The perf reports locking contention happens at allow_barrier() and
wait_barrier() code,
- 41.41% fio [kernel.kallsyms] [k] _raw_spin_lock_irqsave
- _raw_spin_lock_irqsave
+ 89.92% allow_barrier
+ 9.34% __wake_up
- 37.30% fio [kernel.kallsyms] [k] _raw_spin_lock_irq
- _raw_spin_lock_irq
- 100.00% wait_barrier
The reason is, in these I/O barrier related functions,
- raise_barrier()
- lower_barrier()
- wait_barrier()
- allow_barrier()
They always hold conf->resync_lock firstly, even there are only regular
reading I/Os and no resync I/O at all. This is a huge performance penalty.
The solution is a lockless-like algorithm in I/O barrier code, and only
holding conf->resync_lock when it has to.

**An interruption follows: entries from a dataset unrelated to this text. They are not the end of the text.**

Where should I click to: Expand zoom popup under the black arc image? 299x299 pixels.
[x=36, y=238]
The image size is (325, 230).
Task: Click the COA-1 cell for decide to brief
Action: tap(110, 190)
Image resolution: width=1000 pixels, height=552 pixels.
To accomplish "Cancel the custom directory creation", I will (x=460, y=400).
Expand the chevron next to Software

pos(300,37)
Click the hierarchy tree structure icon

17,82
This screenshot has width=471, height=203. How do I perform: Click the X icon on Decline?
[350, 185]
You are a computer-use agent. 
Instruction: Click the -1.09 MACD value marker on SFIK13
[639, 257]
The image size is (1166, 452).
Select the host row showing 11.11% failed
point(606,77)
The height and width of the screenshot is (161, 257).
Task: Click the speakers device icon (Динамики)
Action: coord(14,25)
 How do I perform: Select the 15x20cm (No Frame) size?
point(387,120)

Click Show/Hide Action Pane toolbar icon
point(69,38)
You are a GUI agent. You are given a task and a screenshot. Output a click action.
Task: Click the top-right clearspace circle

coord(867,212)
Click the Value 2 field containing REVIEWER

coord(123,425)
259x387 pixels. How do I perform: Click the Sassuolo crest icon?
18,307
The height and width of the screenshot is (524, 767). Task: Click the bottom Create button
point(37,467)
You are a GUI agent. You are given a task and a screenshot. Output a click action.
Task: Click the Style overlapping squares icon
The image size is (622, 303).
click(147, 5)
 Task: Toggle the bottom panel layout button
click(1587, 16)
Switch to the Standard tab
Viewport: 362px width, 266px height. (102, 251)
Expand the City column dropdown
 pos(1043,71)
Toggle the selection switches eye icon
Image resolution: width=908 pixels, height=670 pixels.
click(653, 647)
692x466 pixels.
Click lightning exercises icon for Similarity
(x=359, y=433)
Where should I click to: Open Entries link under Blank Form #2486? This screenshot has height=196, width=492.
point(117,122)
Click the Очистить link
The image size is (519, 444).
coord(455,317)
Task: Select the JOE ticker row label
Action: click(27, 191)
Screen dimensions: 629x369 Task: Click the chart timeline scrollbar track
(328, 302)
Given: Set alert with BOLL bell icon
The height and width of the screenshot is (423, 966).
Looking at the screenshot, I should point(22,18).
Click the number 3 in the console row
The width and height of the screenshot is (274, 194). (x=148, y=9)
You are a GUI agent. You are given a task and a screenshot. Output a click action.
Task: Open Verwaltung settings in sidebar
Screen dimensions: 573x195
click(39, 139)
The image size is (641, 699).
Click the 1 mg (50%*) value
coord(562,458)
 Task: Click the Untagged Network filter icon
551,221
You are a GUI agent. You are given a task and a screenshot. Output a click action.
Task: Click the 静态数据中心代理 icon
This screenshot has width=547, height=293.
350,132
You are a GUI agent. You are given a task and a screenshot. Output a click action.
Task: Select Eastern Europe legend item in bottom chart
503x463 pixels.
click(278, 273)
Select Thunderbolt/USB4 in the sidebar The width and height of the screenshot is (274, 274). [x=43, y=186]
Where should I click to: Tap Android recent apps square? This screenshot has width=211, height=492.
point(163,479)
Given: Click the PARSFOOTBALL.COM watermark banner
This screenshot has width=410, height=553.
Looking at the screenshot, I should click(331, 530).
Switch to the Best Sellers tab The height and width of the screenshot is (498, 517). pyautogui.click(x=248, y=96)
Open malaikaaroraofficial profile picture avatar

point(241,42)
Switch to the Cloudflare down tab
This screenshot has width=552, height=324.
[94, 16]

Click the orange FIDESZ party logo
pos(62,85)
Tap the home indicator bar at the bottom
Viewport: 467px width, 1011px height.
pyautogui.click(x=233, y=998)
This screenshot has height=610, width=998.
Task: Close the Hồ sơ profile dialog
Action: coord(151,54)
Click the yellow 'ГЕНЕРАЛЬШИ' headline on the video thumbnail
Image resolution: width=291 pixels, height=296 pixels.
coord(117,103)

The original idea is from Hannes Reinecke, and Neil Brown provides
comments to improve it. I continue to work on it, and make the patch into
current form.
In the new simpler raid1 I/O barrier implementation, there are two
wait barrier functions,
- wait_barrier()
Which calls _wait_barrier(), is used for regular write I/O. If there is
resync I/O happening on the same I/O barrier bucket, or the whole
array is frozen, task will wait until no barrier on same barrier bucket,
or the whold array is unfreezed.
- wait_read_barrier()
Since regular read I/O won't interfere with resync I/O (read_balance()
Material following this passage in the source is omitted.